When we were leaving my boss said, “That was a great presentation but you might want to tweak the game ideas…toss the pork chop?”
“What’s wrong with that? Oh, is it weird for people to toss food?”
“Well, it’s just that this is the Texas BEEF Council and they might not like promoting pork.”
See? I told you it was REALLY dumb. I think the dumbest part is that it wasn’t just an oversight. I really didn’t know that pork wasn’t beef.
2005: I was at book club and the hostess had made pork chops. I remember saying, “What are these?” And someone was like, “Um, pork chops. Duh!”
I’m seriously like a pork idiot.
So you can see why I would hesitate to cook pork after both of these incidents.
Okay, this blog has gotten pretty lengthy and I’m running out of time. The moral of the story is that I made Brunswick stew (thanks for the recipe, Claire!) last week with a Boston Butt. And then I saved half the butt and we grilled it last night. It was so good we might never eat chicken again.
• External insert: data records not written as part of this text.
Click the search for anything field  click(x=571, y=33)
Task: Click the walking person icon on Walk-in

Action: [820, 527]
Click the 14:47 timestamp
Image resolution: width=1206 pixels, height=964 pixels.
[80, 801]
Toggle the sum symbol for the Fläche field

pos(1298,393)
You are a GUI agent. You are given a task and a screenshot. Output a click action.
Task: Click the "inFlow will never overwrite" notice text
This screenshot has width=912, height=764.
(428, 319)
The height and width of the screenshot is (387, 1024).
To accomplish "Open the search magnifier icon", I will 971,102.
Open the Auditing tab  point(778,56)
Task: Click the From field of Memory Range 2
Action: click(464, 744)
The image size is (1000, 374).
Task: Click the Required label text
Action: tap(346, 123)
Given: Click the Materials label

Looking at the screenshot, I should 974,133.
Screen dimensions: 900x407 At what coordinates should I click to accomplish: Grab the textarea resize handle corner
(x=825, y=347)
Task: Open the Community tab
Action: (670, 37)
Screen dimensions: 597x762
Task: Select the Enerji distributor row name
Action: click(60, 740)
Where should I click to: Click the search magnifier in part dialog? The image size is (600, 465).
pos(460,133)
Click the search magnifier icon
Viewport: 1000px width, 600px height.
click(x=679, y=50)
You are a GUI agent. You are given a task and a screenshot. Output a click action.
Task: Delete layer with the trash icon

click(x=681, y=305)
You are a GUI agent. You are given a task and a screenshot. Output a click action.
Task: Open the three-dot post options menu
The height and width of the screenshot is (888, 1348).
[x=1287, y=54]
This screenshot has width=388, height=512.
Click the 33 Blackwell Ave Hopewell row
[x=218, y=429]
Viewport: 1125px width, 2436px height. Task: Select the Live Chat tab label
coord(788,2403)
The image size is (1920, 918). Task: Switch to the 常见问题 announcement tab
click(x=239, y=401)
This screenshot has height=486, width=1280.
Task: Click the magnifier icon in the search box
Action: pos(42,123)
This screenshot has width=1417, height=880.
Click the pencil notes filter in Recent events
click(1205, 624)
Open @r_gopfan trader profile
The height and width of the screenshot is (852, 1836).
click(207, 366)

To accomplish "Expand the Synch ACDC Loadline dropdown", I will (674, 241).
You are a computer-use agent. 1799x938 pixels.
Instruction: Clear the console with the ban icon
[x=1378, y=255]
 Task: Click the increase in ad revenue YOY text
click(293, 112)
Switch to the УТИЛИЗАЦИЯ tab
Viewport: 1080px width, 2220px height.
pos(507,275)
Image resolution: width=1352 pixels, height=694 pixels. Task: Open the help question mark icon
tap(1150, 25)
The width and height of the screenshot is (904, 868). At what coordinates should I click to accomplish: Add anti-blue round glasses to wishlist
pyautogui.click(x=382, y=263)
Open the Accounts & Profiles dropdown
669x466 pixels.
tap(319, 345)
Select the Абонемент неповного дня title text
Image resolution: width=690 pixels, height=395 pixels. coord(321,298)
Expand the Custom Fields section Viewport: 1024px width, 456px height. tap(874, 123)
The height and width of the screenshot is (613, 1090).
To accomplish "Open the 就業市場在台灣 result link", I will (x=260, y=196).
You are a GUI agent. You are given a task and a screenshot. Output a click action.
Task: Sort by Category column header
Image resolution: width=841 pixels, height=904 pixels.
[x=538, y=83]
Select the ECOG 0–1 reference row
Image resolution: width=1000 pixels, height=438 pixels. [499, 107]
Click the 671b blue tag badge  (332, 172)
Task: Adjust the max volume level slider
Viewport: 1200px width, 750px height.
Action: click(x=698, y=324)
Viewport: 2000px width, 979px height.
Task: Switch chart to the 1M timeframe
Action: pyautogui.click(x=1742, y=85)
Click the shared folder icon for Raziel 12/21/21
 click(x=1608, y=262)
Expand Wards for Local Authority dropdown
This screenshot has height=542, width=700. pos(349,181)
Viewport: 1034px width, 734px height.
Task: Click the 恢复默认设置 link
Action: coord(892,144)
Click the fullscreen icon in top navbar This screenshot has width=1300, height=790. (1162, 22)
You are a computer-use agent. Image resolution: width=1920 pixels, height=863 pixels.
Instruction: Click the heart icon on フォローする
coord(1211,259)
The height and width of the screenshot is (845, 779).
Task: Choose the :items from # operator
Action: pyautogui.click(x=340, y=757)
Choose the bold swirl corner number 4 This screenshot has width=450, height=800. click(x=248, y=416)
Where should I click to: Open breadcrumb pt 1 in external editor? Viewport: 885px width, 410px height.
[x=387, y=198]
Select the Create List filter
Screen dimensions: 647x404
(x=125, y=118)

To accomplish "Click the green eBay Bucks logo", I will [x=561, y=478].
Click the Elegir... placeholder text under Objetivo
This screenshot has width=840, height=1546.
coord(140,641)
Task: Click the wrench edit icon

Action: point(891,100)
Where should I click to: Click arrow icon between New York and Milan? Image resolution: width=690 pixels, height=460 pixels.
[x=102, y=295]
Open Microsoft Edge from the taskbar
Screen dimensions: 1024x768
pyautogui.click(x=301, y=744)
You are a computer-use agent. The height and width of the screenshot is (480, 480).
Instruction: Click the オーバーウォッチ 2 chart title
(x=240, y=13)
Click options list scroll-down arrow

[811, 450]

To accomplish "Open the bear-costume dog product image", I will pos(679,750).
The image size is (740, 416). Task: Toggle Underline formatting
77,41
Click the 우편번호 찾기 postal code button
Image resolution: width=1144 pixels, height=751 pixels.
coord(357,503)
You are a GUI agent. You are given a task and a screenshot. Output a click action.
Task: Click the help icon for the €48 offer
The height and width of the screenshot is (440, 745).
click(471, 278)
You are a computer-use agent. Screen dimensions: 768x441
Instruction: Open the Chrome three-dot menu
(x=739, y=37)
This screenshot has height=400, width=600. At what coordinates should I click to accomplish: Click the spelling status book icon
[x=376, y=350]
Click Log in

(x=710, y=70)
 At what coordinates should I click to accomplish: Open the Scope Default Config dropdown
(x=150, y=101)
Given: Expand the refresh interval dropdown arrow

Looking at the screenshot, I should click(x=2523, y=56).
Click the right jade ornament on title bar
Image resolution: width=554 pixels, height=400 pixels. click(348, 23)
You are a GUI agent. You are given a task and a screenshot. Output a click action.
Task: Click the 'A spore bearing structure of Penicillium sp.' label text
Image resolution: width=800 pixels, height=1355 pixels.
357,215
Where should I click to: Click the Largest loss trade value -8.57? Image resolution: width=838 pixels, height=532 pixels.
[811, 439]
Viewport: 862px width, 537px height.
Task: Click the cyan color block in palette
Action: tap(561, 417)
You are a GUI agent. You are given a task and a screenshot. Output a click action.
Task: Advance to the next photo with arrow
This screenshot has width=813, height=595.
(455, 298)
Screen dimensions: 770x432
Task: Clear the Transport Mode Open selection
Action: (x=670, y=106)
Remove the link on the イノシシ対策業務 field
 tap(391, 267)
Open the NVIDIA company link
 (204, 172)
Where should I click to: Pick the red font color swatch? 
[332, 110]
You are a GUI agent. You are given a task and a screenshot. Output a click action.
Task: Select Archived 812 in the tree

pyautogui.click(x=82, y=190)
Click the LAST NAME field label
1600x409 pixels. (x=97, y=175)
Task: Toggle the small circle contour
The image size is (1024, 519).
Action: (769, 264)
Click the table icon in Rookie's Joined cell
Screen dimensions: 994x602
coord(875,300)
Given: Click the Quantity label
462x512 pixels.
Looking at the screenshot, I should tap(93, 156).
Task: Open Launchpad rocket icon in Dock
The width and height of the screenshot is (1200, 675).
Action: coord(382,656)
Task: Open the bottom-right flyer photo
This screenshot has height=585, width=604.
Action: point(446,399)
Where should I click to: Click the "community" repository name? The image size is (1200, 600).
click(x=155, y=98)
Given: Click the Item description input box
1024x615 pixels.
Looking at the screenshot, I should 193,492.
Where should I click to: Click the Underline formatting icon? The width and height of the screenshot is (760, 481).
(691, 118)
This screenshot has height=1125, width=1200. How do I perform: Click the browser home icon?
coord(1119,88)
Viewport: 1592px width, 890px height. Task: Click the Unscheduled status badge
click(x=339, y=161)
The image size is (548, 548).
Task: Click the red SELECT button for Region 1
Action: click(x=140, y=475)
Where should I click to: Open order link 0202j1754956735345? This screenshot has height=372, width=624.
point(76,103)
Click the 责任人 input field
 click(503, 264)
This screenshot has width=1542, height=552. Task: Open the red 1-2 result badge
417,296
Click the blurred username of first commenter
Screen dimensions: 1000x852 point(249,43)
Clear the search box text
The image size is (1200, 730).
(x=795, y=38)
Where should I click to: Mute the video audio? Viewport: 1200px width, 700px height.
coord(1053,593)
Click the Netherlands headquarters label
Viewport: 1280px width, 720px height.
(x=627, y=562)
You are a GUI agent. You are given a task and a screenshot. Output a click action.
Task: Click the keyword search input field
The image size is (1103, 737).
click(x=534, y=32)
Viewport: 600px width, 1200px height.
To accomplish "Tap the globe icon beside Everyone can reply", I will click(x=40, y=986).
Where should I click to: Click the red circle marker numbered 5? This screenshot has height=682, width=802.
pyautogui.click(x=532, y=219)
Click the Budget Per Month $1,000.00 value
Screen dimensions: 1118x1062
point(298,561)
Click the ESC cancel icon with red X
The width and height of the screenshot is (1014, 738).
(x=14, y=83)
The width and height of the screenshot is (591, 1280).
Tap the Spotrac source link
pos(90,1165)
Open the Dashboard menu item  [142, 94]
And because I was so unfamiliar with pork I had to actually research information on the internet. I know way more about a Boston Butt than I ever thought I would. For instance, did you know that it’s not the butt of the pig at all? It’s the shoulder!
Oh, you already knew that? Well, you probably already knew that pork wasn’t beef either then. Hmmm…maybe I’m not the best person to write a food blog.